Elmet by Fiona Mozeley

 


A small family builds a house in the forest outside the village of Elmet.   John is the father, a giant of a man who makes what money they need in fights and doing favors for others.  The children are Cathy, 15, and her brother Daniel, 13.  The land they possess used to belong to their mother who disappeared from their lives and who sold the land to the man who owns most of everything in Elmet, Mr. Price.  

The family lives happily off the grid, hunting and growing their food, building their own furniture and tending to the forest and land.  The children go to the house of one of John's friends, Vivian, who teaches them what she can.  Daniel loves the lessons but Cathy is a child of outside and usually leaves early to go listen to the animals and roam the land.  

But paradise is always ruined.  John and a former union organizer create a plan to help the villagers against Mr. Price and his cronies.  These men hire the villagers at day labor for a pittance but the rents on their cottages rise year after year.  Organized, the men are able to negotiate better pay and lower rents but it comes at a price.  John must agree to one last fight for the landowners.

After that fight, a crime occurs and the life the family has been living is ruined forever.  They stick together and fight to remain as a family but everything around is against them.  The village will never be the same nor will they.

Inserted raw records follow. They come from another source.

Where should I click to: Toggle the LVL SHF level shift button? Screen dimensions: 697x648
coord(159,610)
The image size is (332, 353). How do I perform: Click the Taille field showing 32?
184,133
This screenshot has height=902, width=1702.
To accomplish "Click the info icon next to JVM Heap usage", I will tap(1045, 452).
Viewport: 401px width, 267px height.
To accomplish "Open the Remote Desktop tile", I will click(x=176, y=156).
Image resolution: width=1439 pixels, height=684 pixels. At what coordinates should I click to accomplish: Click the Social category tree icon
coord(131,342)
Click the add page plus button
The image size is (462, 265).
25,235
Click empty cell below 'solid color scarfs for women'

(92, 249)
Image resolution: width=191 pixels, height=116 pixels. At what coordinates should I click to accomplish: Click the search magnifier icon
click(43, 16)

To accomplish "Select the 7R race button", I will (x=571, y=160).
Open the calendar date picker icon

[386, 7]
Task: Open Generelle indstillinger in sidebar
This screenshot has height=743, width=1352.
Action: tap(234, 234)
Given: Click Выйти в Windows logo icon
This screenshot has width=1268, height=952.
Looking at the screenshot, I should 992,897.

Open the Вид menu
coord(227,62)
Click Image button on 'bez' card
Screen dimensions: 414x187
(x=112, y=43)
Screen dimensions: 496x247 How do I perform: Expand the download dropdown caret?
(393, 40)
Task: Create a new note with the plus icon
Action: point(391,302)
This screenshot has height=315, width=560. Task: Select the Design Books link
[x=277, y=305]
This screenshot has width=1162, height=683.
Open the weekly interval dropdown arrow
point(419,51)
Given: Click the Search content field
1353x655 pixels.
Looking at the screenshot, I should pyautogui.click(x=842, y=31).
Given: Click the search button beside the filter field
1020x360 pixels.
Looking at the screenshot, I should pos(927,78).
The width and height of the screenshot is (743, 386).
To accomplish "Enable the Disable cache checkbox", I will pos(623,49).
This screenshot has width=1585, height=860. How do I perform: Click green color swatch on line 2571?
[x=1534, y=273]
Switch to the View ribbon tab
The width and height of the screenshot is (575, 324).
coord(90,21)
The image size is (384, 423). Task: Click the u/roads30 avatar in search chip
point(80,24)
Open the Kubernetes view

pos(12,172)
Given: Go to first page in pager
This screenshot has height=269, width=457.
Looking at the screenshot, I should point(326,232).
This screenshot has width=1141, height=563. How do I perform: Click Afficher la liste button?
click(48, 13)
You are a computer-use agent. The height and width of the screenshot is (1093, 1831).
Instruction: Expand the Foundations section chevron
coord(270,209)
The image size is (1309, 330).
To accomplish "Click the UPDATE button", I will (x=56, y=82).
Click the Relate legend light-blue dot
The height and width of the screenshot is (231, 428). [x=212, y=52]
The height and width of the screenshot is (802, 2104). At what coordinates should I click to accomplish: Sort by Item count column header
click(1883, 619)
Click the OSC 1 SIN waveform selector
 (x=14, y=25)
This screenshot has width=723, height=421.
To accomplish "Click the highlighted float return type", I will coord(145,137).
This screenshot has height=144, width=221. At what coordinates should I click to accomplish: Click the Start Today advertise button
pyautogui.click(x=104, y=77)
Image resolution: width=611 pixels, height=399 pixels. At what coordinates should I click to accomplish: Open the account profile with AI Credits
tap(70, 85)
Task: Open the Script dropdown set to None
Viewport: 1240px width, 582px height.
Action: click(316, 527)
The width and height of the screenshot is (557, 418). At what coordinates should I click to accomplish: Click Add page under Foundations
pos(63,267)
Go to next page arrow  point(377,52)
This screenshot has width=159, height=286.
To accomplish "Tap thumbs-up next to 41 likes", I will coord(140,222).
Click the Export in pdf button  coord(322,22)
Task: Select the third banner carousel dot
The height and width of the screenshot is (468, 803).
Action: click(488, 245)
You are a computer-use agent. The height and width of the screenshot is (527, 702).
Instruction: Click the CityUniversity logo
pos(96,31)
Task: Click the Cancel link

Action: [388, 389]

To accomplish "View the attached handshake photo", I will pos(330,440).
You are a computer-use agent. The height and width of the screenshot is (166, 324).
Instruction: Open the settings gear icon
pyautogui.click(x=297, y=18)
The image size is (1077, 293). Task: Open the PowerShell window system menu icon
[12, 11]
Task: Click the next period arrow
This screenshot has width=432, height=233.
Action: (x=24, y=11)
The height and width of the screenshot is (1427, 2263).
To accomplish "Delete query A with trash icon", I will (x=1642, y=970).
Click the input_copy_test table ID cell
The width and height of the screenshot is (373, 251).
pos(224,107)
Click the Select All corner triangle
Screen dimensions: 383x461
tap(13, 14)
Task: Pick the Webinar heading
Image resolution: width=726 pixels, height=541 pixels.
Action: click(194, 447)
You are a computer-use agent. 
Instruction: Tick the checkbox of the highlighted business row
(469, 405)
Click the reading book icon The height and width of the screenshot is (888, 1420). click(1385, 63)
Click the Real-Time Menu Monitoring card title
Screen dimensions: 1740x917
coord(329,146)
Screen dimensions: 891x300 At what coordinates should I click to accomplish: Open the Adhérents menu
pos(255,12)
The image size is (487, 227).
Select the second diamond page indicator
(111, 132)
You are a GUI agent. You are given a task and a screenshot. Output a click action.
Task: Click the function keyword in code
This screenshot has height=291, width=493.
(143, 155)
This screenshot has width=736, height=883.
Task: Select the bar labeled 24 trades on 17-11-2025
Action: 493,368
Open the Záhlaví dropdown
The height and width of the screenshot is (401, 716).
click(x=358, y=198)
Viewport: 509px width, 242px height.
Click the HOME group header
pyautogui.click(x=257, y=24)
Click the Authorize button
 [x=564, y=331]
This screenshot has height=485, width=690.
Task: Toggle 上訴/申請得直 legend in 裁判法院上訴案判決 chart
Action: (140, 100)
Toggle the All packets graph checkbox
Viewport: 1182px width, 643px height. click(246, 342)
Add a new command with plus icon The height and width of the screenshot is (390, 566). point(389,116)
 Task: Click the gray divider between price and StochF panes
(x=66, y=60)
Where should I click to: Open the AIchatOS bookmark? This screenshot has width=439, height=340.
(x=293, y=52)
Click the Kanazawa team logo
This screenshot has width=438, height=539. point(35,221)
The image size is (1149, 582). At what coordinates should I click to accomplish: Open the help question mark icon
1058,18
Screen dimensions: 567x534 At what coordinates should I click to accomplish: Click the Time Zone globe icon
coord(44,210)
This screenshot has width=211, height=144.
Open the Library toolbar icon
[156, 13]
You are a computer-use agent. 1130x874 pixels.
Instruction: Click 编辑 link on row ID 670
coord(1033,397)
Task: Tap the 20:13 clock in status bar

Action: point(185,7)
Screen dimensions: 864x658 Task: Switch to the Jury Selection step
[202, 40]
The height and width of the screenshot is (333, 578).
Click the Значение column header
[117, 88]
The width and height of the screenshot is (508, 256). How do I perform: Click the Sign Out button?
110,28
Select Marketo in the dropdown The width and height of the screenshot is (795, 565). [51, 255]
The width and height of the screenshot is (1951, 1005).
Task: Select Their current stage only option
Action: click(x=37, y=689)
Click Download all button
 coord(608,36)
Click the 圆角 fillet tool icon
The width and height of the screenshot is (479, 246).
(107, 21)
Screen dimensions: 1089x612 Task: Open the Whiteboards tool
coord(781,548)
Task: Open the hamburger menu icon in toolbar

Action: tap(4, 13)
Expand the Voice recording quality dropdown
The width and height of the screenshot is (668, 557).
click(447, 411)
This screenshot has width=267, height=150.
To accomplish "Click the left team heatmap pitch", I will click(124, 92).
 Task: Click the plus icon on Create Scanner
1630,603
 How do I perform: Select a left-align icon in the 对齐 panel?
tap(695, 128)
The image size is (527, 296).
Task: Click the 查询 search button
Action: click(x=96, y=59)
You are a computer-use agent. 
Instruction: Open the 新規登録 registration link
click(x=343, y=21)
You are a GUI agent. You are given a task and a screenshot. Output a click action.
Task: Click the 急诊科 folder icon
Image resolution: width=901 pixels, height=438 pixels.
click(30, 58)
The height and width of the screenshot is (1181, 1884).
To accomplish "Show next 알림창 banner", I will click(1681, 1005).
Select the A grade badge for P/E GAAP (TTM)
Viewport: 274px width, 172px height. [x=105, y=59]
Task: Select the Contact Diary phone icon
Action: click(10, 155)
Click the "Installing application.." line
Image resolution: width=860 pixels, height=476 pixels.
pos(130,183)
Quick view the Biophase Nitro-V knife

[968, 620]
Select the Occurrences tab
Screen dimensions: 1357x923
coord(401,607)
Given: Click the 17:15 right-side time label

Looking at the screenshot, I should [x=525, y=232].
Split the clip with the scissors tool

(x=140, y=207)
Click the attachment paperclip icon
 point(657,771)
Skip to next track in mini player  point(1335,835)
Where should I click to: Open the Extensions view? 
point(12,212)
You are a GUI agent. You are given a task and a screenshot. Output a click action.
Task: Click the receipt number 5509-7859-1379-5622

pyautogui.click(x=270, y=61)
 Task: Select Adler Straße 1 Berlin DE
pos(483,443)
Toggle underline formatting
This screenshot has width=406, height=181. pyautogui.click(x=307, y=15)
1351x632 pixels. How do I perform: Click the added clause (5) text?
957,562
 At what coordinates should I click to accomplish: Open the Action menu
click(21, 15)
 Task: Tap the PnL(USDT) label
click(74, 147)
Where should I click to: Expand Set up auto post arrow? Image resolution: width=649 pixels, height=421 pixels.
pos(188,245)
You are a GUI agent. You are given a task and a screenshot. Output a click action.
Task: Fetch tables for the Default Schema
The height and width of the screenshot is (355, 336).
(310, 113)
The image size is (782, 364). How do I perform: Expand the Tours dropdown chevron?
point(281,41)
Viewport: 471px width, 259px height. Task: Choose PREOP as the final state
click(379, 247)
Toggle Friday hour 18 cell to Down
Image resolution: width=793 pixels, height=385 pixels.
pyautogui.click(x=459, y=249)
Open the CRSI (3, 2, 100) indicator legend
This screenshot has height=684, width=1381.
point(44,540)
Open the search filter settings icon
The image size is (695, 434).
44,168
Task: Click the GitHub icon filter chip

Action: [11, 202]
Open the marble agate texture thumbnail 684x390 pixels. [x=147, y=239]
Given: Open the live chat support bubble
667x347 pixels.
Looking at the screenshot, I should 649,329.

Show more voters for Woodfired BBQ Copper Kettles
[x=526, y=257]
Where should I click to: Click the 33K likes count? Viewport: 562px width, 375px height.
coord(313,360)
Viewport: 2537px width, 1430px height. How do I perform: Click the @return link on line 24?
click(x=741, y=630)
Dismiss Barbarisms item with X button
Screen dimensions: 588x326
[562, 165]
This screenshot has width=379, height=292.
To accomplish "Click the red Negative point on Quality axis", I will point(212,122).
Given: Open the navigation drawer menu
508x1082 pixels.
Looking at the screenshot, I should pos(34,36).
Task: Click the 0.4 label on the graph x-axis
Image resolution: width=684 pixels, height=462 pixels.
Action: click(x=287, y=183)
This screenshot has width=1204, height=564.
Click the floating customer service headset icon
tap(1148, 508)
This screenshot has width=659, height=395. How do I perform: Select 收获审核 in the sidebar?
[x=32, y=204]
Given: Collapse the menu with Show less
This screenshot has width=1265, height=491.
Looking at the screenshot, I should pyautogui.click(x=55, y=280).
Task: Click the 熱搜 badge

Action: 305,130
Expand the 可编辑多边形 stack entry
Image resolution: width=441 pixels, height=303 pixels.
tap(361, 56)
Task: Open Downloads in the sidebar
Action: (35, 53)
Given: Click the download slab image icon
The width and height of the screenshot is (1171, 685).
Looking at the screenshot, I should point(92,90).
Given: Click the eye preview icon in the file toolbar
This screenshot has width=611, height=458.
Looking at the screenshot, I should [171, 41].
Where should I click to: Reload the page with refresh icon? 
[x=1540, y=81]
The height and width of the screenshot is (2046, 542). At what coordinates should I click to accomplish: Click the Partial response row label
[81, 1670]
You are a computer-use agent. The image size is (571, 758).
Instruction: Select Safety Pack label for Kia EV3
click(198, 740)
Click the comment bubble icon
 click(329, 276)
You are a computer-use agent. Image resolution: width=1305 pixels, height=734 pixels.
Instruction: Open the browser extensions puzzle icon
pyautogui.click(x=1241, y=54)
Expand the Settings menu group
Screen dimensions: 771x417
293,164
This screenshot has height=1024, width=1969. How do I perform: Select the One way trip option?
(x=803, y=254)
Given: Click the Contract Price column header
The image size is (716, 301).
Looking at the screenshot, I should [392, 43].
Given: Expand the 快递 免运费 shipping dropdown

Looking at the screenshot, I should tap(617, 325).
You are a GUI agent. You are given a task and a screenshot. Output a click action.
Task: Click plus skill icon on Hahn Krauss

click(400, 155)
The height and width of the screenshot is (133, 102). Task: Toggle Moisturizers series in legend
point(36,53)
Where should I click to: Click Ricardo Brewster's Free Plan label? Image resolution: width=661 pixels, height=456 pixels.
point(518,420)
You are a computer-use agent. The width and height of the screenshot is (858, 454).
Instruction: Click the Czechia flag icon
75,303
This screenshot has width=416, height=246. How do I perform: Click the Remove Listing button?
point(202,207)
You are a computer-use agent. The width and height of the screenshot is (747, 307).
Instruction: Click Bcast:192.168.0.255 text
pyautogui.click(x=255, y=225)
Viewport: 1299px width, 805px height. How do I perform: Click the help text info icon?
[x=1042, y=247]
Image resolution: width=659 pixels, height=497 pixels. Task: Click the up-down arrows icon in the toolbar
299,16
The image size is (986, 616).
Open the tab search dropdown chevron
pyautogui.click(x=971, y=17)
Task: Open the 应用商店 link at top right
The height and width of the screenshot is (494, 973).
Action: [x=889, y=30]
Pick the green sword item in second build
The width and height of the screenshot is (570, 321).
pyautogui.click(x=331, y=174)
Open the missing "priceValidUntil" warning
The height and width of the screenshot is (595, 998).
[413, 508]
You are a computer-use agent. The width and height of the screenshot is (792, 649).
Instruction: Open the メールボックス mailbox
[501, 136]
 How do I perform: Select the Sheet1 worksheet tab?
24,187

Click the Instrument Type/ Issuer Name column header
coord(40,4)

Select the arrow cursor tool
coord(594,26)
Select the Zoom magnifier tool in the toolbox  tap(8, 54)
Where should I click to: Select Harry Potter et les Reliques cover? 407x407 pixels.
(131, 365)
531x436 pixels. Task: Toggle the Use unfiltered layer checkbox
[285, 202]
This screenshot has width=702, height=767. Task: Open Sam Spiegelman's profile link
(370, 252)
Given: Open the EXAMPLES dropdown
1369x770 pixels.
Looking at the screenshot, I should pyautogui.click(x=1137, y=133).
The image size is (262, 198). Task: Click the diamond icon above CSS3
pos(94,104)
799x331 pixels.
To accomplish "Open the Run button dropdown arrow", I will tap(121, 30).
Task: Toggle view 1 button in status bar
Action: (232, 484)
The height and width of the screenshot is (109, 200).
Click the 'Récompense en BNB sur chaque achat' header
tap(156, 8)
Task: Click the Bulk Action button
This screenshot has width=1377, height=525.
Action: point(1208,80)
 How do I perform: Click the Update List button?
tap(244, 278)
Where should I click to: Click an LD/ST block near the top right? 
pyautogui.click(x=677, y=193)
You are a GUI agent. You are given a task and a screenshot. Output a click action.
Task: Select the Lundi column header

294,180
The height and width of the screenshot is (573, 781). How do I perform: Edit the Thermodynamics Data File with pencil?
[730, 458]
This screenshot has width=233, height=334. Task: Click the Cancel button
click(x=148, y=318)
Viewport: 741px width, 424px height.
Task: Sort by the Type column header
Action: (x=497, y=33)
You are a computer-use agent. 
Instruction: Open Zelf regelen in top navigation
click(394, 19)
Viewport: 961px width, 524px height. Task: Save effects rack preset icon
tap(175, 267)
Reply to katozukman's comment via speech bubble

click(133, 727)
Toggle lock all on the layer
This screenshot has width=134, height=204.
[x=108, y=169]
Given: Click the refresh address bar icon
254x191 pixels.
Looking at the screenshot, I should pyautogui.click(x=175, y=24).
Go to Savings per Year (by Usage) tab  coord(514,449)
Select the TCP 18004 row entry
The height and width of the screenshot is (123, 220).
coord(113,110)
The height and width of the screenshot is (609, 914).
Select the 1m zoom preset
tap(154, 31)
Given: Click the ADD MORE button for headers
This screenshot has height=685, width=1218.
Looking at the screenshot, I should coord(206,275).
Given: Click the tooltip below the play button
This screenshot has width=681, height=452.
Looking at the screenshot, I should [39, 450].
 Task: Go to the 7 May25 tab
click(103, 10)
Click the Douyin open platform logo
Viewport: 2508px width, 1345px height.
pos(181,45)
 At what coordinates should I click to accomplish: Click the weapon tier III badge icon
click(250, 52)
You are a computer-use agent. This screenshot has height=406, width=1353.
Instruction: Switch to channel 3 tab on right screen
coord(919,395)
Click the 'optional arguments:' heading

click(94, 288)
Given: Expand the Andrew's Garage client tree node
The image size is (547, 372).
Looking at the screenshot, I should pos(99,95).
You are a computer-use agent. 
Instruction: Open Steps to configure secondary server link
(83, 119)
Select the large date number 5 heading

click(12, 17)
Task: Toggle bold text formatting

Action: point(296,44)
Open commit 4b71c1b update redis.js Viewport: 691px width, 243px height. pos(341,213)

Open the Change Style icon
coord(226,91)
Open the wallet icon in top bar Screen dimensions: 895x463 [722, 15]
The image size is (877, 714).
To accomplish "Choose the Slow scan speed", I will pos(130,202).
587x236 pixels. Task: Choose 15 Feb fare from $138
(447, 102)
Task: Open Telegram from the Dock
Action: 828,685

This debut novel was shortlisted for the Booker Prize in 2017.  Mozeley creates a world that seems perfect yet dreamlike and unable to exist in the world as it is.  John, the father, is a man comfortable with himself and his body and attempts to do what is right.  Cathy is most like John and is determined to also live life on her own terms.  Daniel isn't sure what his life will be but knows he needs these two individuals by him to be happy.  This book is recommended for readers of literary fiction.